Malgré les excuses présentées par le ministère tunisien des AE, l’élu socialiste Jamel Gharbi compte maintenir sa plainte. M. Gharbi a été agressé le 16 août dernier à Bizerte, par des salafistes, en raison des tenues d’été de sa femme et de sa fille.
M. Gharbi a été contacté par le ministère tunisien des Affaires étrangères, qui lui a présenté ses excuses en affirmant que la Tunisie mettait tout en œuvre pour combattre ce « fléau ». Suite à une longue conversation téléphonique, Touhami Abdouli, secrétaire d’Etat chargé des Affaires européennes, « a reformulé au nom du gouvernement tunisien la détermination à traiter ce fléau à travers les voies juridiques et à l’éradiquer de la société tunisienne connue pour son attachement à la tolérance ». Par ailleurs, la présidence tunisienne a dénoncé « avec fermeté l’agression de Jamel Gharbi (…) et de sa famille par quelques extrémistes »

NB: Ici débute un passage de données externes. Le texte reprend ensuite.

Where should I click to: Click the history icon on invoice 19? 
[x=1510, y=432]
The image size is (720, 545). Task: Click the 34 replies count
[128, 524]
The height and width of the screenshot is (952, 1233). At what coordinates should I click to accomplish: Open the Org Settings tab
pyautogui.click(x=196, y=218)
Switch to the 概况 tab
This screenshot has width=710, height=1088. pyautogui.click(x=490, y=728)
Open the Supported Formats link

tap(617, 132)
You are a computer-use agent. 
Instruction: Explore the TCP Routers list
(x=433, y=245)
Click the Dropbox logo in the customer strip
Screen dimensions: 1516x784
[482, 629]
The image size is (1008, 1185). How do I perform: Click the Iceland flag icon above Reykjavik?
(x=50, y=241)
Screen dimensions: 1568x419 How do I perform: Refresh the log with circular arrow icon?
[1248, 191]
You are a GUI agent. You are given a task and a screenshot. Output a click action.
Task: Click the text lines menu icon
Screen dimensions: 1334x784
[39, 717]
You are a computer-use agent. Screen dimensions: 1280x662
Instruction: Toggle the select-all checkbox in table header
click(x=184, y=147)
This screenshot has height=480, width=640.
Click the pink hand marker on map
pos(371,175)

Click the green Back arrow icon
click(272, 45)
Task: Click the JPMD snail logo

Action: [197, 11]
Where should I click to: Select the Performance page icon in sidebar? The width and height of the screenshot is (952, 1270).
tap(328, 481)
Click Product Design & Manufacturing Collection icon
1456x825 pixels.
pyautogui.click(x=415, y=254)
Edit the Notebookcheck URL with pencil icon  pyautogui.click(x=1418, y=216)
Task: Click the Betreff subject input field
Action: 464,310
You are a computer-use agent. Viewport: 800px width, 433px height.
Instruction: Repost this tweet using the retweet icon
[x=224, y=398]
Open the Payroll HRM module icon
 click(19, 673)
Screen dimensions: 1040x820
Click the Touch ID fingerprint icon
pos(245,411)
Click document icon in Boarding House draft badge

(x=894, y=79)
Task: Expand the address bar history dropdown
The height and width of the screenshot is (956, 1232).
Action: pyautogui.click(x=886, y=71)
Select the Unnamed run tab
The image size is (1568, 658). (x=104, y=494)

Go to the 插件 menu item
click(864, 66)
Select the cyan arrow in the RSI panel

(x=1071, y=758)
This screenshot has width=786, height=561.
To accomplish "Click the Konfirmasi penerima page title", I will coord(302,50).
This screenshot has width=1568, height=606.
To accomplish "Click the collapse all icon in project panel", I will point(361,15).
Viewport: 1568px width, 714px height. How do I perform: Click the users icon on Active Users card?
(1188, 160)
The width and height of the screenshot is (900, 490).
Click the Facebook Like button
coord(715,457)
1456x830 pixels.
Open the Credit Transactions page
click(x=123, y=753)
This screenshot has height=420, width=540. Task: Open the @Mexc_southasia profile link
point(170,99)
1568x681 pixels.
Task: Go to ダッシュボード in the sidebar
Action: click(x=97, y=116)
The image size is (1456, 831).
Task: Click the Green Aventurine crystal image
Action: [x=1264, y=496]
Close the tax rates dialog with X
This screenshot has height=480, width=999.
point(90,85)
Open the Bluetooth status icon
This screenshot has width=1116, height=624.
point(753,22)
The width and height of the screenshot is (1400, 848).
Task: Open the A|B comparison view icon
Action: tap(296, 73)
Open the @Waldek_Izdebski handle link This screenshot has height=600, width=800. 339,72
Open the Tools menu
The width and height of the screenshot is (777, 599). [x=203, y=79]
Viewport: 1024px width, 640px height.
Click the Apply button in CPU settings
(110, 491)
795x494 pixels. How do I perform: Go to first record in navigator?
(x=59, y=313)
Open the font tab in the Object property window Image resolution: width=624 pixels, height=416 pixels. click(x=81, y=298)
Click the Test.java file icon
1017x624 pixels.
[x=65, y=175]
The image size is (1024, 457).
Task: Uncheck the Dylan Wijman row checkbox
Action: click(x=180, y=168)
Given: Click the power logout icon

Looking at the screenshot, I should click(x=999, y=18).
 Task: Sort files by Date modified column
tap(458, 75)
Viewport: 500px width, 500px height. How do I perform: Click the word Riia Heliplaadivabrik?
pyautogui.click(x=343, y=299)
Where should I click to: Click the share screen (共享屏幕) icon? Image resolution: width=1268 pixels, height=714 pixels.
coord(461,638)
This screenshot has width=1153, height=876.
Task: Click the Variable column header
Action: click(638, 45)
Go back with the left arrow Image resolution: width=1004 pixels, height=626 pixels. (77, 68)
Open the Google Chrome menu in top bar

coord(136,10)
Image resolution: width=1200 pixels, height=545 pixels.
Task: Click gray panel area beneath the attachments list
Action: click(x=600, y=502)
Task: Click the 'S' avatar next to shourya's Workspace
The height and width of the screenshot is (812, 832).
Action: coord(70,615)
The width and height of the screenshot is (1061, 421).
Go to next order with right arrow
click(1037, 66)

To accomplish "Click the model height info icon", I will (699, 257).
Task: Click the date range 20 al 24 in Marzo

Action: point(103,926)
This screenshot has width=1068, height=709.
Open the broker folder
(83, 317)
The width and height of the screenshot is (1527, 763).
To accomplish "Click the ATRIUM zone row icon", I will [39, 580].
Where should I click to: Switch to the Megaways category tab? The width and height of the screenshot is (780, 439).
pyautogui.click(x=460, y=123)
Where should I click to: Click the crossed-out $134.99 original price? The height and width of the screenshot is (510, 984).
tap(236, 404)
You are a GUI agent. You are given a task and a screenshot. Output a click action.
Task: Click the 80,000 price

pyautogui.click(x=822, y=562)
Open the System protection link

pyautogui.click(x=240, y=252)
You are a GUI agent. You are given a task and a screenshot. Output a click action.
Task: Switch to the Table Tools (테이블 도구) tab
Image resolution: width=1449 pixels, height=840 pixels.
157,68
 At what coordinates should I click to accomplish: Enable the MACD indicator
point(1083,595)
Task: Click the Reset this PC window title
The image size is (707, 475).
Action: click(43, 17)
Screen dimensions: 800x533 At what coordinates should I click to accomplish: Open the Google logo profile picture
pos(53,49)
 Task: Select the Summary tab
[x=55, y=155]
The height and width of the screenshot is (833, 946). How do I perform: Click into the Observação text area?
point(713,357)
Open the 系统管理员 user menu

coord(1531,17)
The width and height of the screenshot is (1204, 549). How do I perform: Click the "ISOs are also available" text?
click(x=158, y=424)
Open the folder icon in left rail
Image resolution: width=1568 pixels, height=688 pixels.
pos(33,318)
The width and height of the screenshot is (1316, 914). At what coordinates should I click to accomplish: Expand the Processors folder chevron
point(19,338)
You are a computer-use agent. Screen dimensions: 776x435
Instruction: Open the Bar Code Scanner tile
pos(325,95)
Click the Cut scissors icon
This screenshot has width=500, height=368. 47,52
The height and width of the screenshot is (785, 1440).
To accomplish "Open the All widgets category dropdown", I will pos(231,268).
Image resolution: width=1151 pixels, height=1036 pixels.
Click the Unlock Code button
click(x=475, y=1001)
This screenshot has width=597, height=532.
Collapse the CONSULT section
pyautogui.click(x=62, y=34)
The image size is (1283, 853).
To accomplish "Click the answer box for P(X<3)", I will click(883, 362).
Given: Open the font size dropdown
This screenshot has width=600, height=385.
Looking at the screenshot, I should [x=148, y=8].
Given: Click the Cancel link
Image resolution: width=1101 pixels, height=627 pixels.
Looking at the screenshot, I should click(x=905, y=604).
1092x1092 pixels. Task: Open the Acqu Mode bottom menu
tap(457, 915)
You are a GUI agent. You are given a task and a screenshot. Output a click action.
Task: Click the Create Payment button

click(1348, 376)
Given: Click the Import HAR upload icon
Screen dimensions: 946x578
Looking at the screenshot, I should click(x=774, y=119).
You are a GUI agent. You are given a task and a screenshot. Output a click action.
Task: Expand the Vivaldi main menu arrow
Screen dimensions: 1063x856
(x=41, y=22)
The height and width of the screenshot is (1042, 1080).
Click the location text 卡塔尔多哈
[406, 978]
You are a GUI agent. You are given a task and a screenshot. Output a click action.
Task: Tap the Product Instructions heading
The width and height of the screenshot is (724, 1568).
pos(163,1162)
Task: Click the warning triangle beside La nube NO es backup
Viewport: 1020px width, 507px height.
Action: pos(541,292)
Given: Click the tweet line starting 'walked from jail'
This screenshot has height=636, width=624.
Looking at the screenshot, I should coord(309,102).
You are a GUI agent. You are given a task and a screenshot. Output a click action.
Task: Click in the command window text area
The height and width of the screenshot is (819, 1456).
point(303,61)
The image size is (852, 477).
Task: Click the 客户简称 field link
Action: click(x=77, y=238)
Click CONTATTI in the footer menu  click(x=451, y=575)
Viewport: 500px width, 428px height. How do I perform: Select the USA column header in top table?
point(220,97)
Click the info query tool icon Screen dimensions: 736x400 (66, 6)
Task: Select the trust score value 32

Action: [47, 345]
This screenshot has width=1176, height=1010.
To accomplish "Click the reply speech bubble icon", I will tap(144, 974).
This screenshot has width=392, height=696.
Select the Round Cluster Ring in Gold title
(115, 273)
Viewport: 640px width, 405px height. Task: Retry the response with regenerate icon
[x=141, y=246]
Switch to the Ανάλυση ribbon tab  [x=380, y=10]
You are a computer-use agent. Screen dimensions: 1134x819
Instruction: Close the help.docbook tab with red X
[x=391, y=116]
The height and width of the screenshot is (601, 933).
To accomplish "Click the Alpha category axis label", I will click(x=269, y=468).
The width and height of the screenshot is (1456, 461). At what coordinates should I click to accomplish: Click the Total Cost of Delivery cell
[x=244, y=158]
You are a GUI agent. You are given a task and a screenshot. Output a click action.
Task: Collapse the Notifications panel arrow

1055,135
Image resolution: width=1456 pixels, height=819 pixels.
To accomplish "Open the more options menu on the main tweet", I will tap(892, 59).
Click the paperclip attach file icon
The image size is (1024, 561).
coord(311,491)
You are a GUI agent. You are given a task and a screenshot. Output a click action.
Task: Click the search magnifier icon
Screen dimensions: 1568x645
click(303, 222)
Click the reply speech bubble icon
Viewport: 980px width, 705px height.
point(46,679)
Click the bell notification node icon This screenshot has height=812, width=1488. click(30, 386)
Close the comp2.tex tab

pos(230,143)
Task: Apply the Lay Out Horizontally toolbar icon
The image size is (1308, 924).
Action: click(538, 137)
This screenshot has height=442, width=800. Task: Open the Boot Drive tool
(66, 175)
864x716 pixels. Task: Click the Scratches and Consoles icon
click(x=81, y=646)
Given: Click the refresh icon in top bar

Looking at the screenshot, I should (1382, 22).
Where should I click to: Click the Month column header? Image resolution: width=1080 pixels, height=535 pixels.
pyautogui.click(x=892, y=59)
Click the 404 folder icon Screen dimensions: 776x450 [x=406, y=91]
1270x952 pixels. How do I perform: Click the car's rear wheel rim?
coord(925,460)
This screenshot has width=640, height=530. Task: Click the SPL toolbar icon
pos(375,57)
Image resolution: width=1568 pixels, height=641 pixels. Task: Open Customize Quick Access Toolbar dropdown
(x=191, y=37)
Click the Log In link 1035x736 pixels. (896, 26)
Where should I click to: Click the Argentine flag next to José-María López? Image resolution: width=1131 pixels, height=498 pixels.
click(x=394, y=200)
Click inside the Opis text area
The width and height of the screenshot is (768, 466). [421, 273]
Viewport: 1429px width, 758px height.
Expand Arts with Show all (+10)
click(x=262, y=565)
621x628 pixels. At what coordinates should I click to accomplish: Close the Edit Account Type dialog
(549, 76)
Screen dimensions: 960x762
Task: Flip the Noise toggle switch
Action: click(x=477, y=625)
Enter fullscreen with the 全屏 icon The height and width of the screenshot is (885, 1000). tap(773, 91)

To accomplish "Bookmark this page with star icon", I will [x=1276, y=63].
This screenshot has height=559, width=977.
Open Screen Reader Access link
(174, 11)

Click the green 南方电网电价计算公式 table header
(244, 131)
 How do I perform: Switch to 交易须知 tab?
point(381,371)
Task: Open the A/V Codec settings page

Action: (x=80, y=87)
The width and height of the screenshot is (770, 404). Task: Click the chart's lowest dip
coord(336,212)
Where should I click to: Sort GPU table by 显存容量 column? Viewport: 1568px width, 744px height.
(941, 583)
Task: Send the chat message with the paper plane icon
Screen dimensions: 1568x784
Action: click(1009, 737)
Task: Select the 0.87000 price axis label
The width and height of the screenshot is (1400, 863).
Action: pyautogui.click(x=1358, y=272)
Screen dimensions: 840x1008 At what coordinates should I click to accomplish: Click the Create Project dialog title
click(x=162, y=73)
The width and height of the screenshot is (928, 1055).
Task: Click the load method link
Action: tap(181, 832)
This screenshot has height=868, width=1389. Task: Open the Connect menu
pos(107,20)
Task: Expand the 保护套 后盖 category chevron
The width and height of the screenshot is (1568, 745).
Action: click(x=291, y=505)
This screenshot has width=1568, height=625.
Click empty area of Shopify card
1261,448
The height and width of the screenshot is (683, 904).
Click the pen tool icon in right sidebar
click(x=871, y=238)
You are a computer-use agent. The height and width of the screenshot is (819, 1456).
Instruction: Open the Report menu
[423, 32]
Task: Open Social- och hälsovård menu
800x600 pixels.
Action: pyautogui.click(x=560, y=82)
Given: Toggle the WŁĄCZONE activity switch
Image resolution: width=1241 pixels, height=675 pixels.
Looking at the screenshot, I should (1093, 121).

En réaction aux excuses, l’élu socialiste a déclaré sur RTL « J’accepte les excuses mais ce n’est pas ma demande. Ces gens, ces salafistes, doivent être recherchés et condamnés et qu’ils passent en justice, que le gouvernement tunisien reconnaisse l’agissement de ces salafistes ». Et d’ajouter : « Les excuses ne me satisfont pas. Ce n’est pas un épiphénomène. J’espère qu’il y aura une enquête. Je ne baisserai pas les bras tant qu’on n’a pas retrouvé les coupables et tant qu’ils n’auront pas été condamnés ». « Je vous assure que je suis formel. Le préjudice est vraiment moral. Il ne faut pas que ces gens restent impunis parce qu’ils continueront à agir », conclut-il.
Quant à l’état d’avancement de l’enquête, aucune information officielle ne filtre pour l’instant.